- _Work request_: Find the word "each" in the material below and gather every line that contains it.

- _Supplied information_:
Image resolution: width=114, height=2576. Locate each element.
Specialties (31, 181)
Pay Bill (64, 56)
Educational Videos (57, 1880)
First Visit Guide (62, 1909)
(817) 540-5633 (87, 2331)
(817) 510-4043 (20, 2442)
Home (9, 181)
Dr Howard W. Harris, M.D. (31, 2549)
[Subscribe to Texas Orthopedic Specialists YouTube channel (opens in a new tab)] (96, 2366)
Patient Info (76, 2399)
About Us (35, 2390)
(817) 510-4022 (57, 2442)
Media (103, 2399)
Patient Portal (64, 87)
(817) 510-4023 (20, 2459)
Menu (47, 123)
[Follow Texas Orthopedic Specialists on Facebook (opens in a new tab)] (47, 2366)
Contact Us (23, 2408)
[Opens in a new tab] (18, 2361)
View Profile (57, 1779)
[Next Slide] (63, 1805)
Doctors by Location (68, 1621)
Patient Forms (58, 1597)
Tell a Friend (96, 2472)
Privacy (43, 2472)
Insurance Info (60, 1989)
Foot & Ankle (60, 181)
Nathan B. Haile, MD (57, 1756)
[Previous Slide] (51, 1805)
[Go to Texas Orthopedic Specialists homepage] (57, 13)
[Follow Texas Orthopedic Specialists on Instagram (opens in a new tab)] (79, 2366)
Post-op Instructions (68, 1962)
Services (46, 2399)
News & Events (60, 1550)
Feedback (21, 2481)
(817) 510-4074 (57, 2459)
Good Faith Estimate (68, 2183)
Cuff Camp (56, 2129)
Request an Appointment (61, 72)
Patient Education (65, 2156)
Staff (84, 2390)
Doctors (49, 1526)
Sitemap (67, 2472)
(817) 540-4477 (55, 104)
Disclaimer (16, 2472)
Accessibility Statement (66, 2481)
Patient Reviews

==

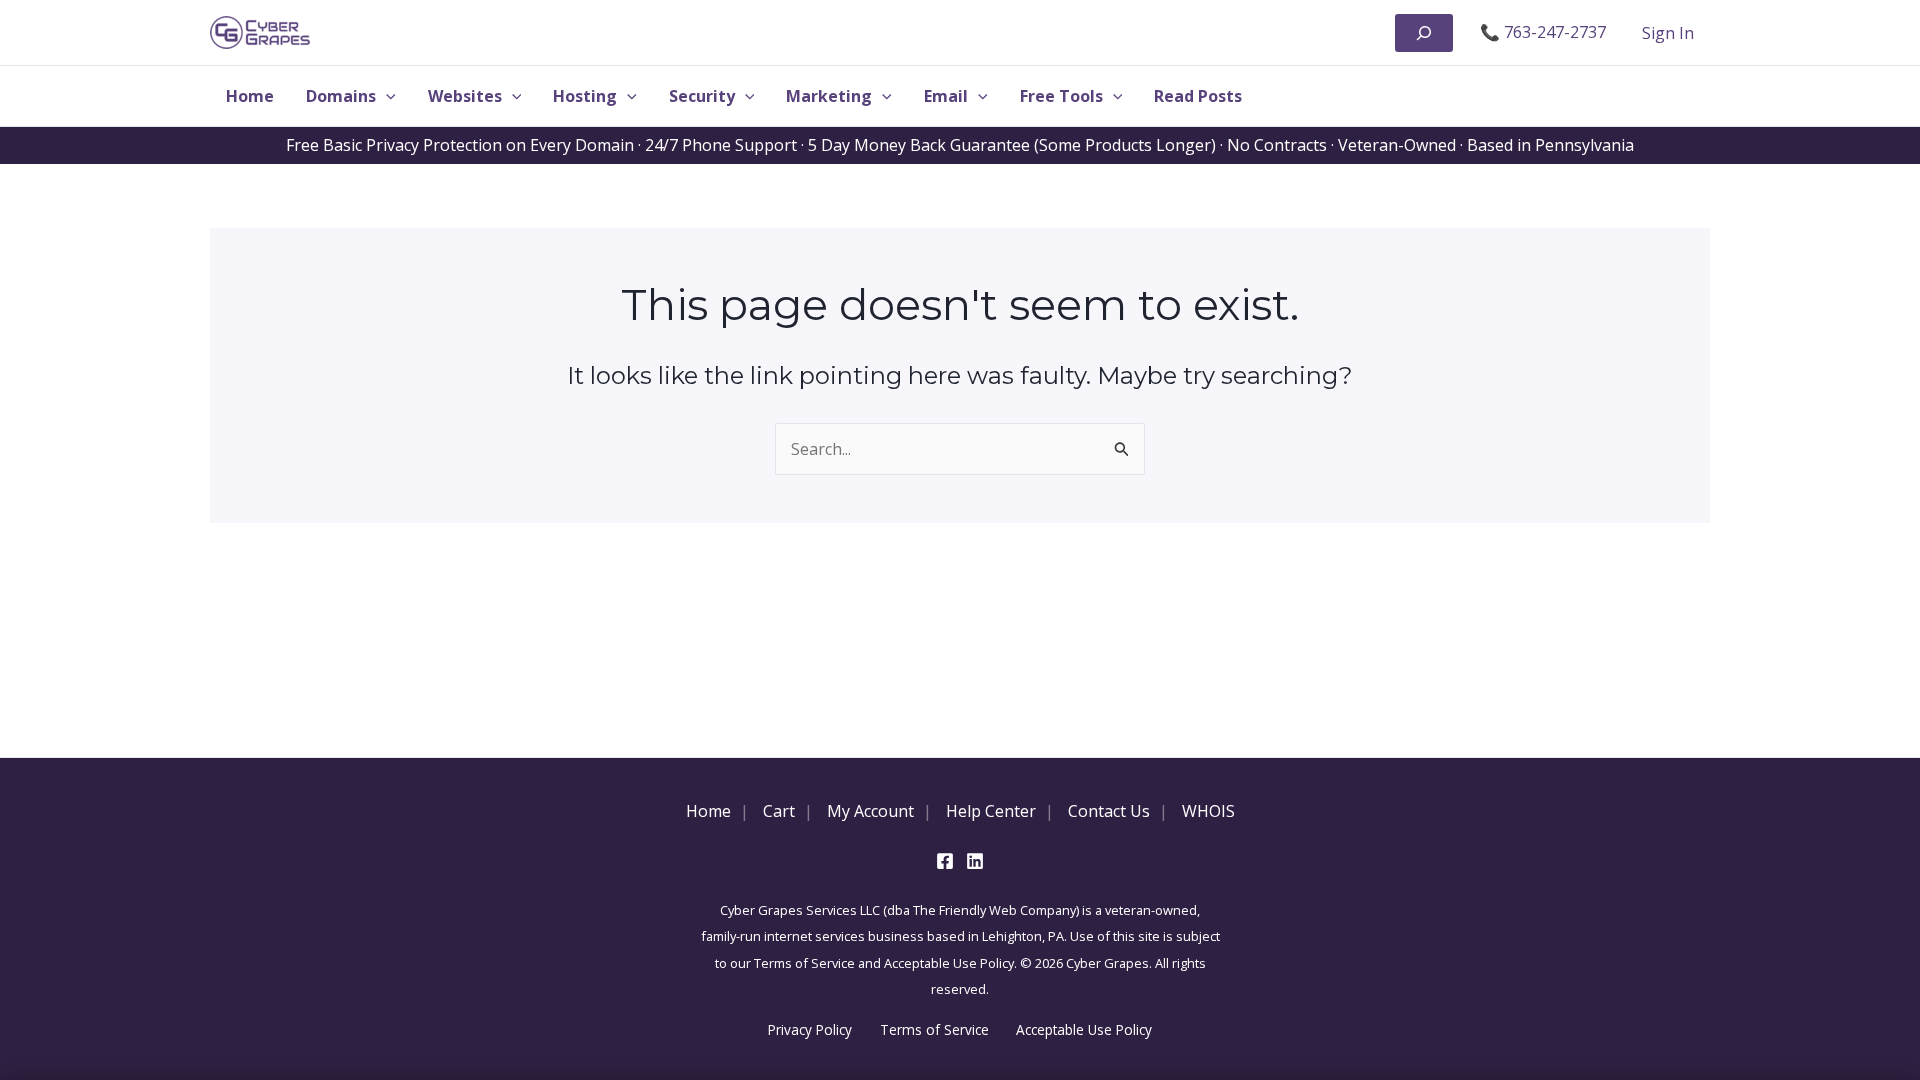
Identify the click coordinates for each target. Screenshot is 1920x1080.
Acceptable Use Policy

- _Task result_:
Image resolution: width=114, height=2576. Locate each element.
Identify the click coordinates for each target. Screenshot is 1920x1080.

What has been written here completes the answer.